Our service workflow
Creative Proteomics provides integrated multi-omics analysis services that play an important role in deepening biological research and enhancing discoveries that help researchers in biomedicine.If you are interested in us, please feel free to contact us.
- Ramsey JS, Chin EL, Chavez JD, et al. Longitudinal Transcriptomic, Proteomic, and Metabolomic Analysis of Citrus limon Response to Graft Inoculation by Candidatus Liberibacter asiaticus. J Proteome Res. 2020 Jun 5;19(6):2247-2263.
The use of metabolomics integrated with transcriptomic and proteomic studies for identifying key steps involved in the control of nitrogen metabolism in crops such as maize.
Journal: J Exp Bot
Linking plant phenotypes to gene and protein expression and metabolite synthesis and accumulation is one of the major challenges for improving global agricultural production. This challenge is particularly relevant to crop nitrogen utilization efficiency (NUE). In this article, the authors investigated differences in the accumulation of gene transcripts, proteins, and metabolites in maize leaves under long-term nitrogen (N)-deficient growing conditions at two important stages of plant development. The effects of nitrogen deficiency were examined at the transcriptomic, proteomic, and metabolomic levels. By integrating transcriptomic, proteomic, and metabolomic data analyses, the authors contribute to improving researchers' understanding of plant nitrogen economics for better application in breeding and agronomy.

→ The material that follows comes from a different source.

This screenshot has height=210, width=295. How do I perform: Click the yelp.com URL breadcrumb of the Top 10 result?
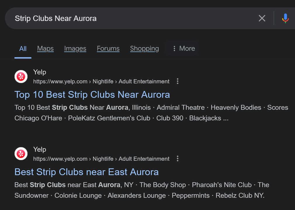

The leaf proteome was not significantly altered functionally under chronic nitrogen deficiency. Comparison of the proteomes of N- and N+ leaves at the nutrient V stage revealed significant differences (P < 0.05) in the volumes of 45 protein spots. Only 40 proteins were identified. Quantification of the optical density of these differences is shown in JXB Online Supplemental Table S3. At the M maturation stage, the volume of 40 protein spots was significantly altered in N-deficient leaves. Examples of modifications occurring in leaf protein profiles show differences between V-stage N+ and N- plants ( Figure 1).
Functional classes of metabolites, proteins and gene transcripts isolated from leaves of maize plants grown under low and high nitrogen fertilization conditions showed differences in accumulation levels. Pie charts show the number of metabolites, proteins, and transcripts identified in the three "omics" experiments, which increased at the nutrient (V) and maturity (M) stages of leaf development under either high (N+) or low (N-) nitrogen supply ( Figure 2).
The authors found that many key plant biological functions were either up- or down-regulated when N was limited, including major alterations in photosynthesis, carbon (C) metabolism, and to a lesser extent downstream metabolic pathways. The authors also found that the effects of N deficiency stress were similar to plant responses to many other biotic and abiotic stresses in terms of transcript, protein, and metabolite accumulation. Genetic and metabolic changes differed between the nitrogen assimilation and irrigation phases, suggesting that plant development is an important component in determining the key elements of the control of nitrogen use efficiency in plants. The integration of the three "omics" studies is not straightforward, as the different levels of regulation appear to occur in a stepwise manner from gene expression to metabolite accumulation.
- Amiour N,Imbaud S,Clément G, et al. The use of metabolomics integrated with transcriptomic and proteomic studies for identifying key steps involved in the control of nitrogen metabolism in crops such as maize. J Exp Bot. 2012;63 (14):5017-33.